She shrugged. “Because I can,” she said carelessly over her shoulder. “And because I am hopeful that we might complete this commission as friends, Mr. Rutledge.”
He didn’t answer, but she could feel his eyes following her every move.
Charlotte reached for her previously discarded scarf that still hung on her scaffold, suddenly anxious to escape the undercurrents of emotion that were threatening her composure and put a much-needed distance between them. “Thank you for the tea, Mr. Rutledge. Enjoy the rest of your evening.” She cringed at the complete artlessness of that.
“Wait. Where are you going?” The words came out in a rush.
Anywhere that wasn’t here. “I don’t know. To get something to eat. I’m famished.”
“There’s a tavern on the south end of Warwick Lane. It serves a decent stew and a passable ale for a reasonable price.”
“Thank you. I’ll keep that in mind.”
“Would you care for company?” He hesitated. “Because I, too, would like to complete this commission as friends.”

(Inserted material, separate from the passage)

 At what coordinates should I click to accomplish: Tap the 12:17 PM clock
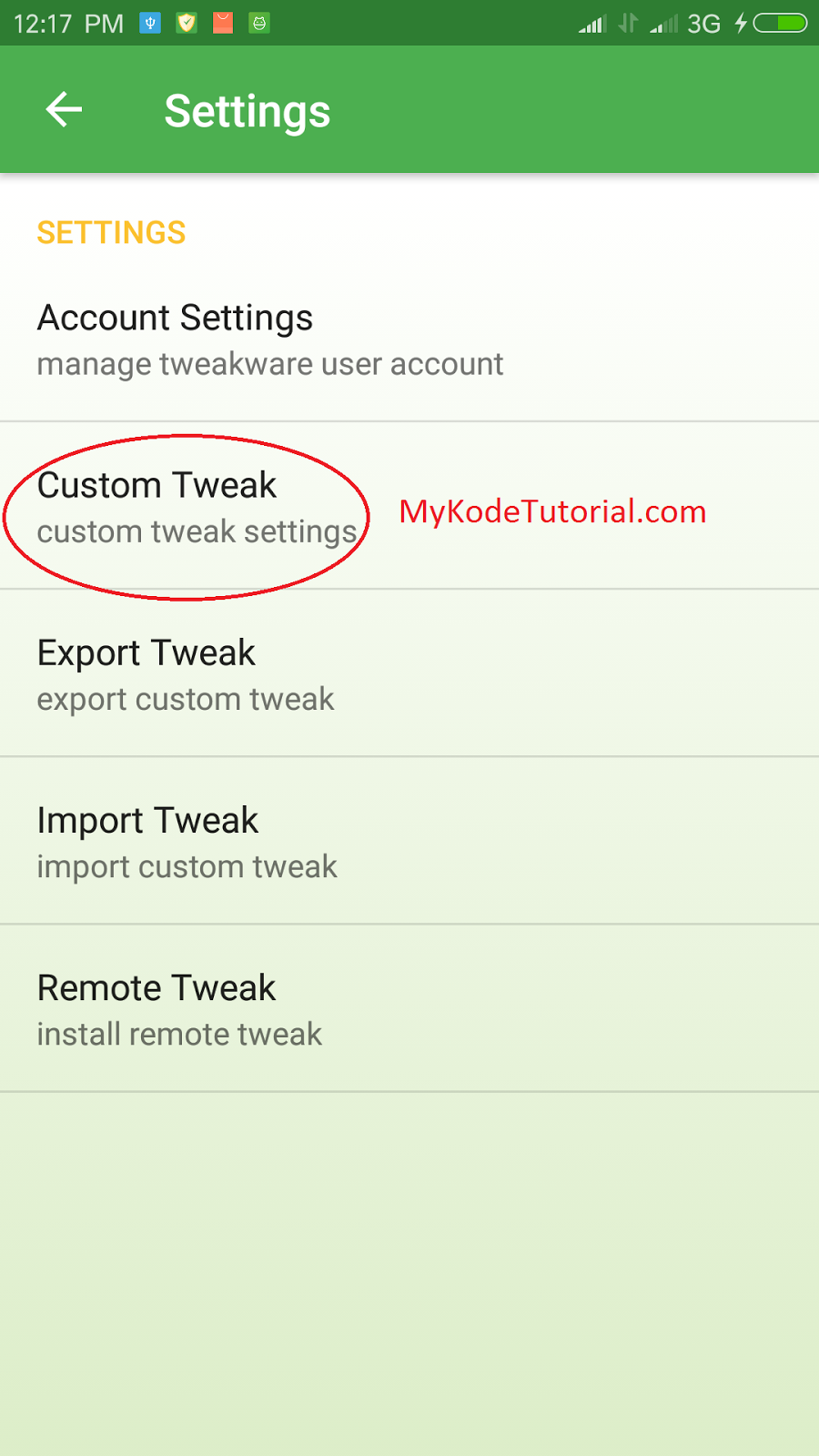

Charlotte instantly opened her mouth to refuse until she turned and caught a glimpse at what lurked beneath Rutledge’s closed, tight expression.
Loneliness.
Something that had been her constant, awful companion since she was a child. Something that superseded all the promises she’d just made to herself to put more distance between them.
“I’d like that,” she heard herself say.
He smiled at her then, a genuine one that crinkled the corners of his silver eyes and exposed a slight dimple along his left cheek. All the air in the room was suddenly sucked out. Her knees actually went a little weak, and the aching want and need deep within her roared back to life. Charlotte put a hand on the edge of the scaffold to steady herself. She could not do this. She could not harbor this sort of desire for a man she was supposed to be working with. She could not allow herself to become infatuated like a pitiful, moon-eyed schoolgirl when everything she had truly wanted and worked so hard for was finally in her grasp.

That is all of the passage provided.